水の不思議:熱湯と常温、どちらが早く氷になる?

熱湯を入れた製氷皿と常温の水を入れた製氷皿を冷凍室に入れると、熱湯 の方が 速く 氷になる場合があります。今の科学の常識を超える現象です。この現象は約50年前タンザニアの中学生 ムペンバ君により発見されたことにより、ムペンバ効果 と呼ばれます。定期的にムペンバ効果に関する論文が発表されますが、いまだに本当の理由は分かっていません。つまり、条件によってそうなったり、そうならなかったりします。米国で行われた最新の実験では、100° の水道水 と 25°以下の 蒸留水 では 27回中27回、高温 の水道水が 先 に凍ったそうです。現代科学で、水は未だに解明されない謎の物質です。数年前、米国サンディア国立研究所で熱湯より 熱い氷 を偶然作ることに成功しました。これまで、極度のマイナス温度で氷が液体化する現象は知られていましたが、超高温時に水が氷になることが確認されたのは初めてです。さらに、「何故氷が溶けるのか」という非常に単純な問題でさえ、長い間解けない 謎 でした。

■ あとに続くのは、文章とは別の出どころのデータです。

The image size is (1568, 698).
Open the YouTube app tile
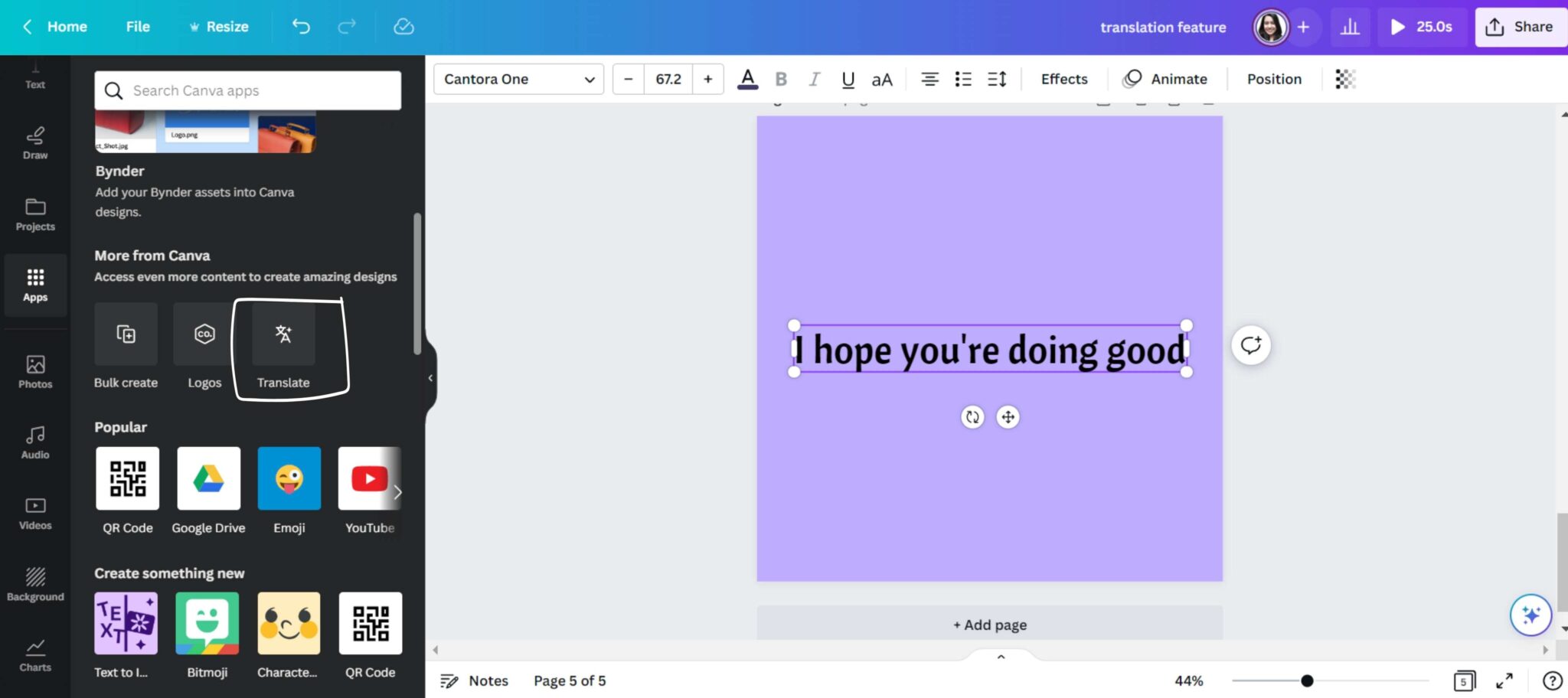pos(369,479)
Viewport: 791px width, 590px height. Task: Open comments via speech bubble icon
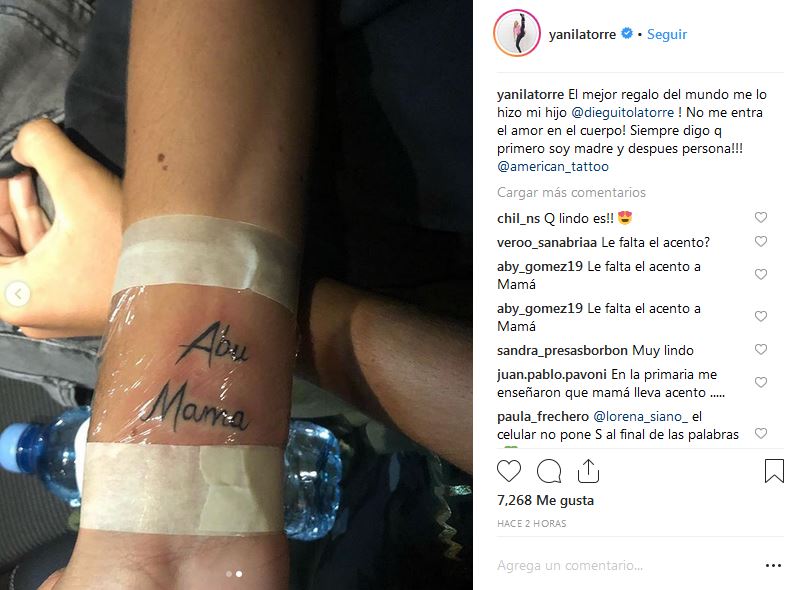point(549,471)
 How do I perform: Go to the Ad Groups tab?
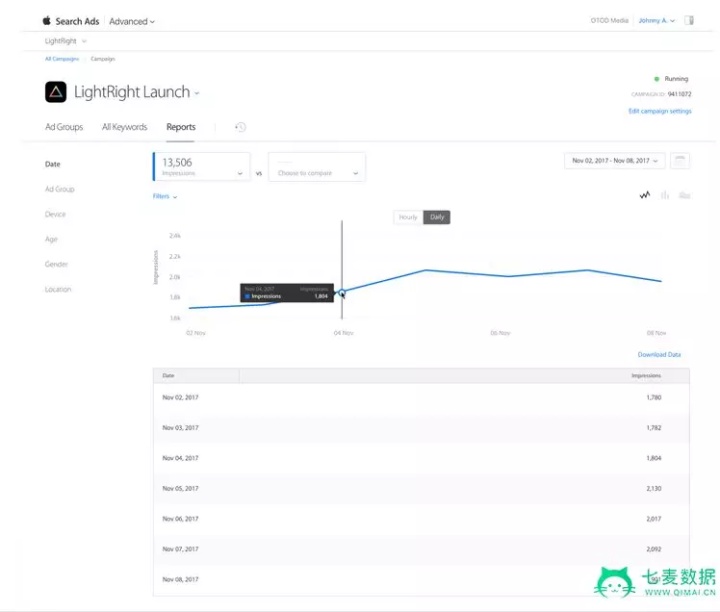(64, 127)
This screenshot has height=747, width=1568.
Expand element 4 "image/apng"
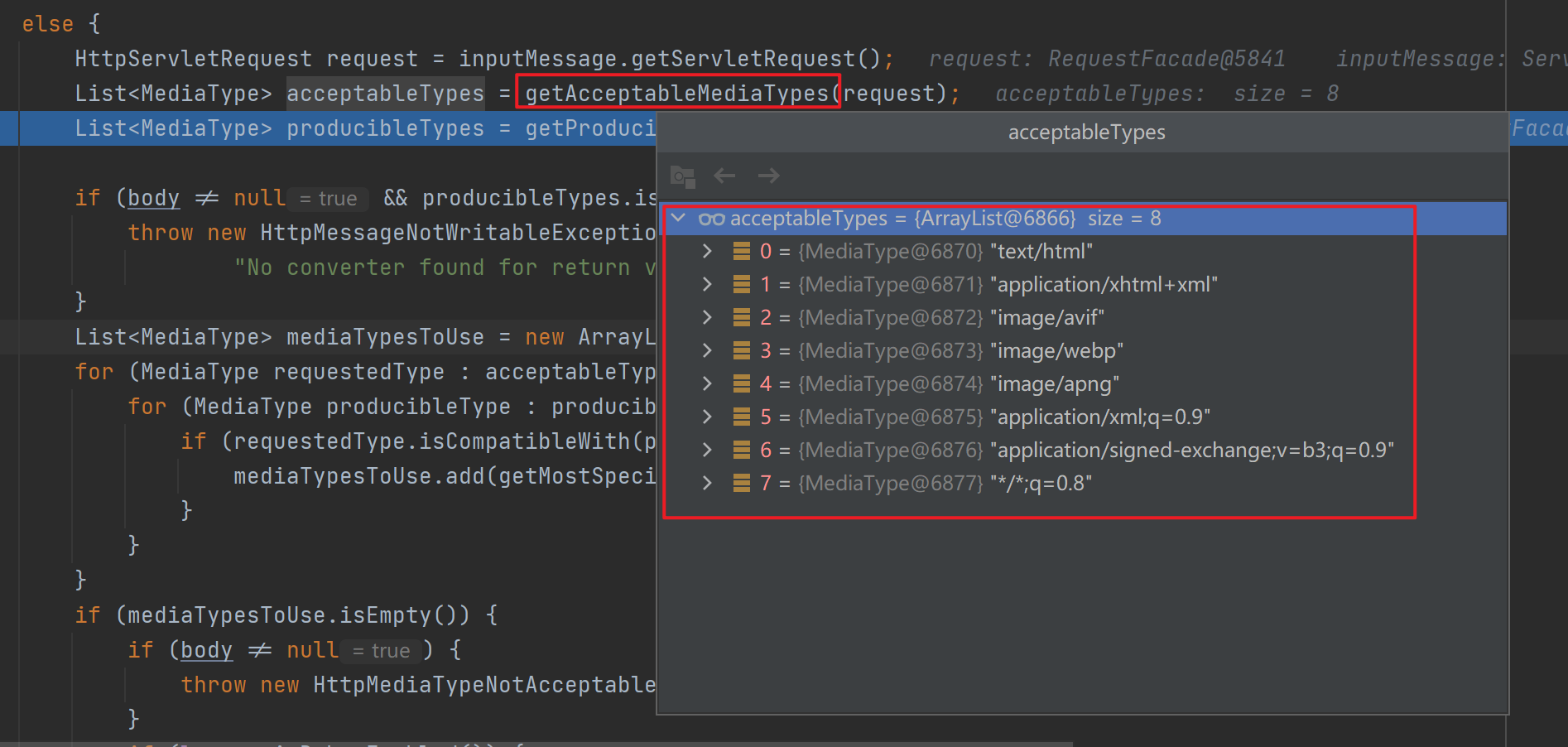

水には、まだまだ人類が知らない不思議な特性がたくさん秘められています。ちなみに、確実に早く氷をつくりたい時はアルミ製の容器に水を入れてください。通常、2時間半必要なところが早ければ30分で氷になります。透明感のある氷をつくるには、一度沸騰させて冷ました水を、容器の下に発泡スチロールの板などを敷いて、時間をかけて凍らせます。水は生きています。水は流れていてこそ 生命力 があります。止まっている水より、流れている水 を飲みたいものです。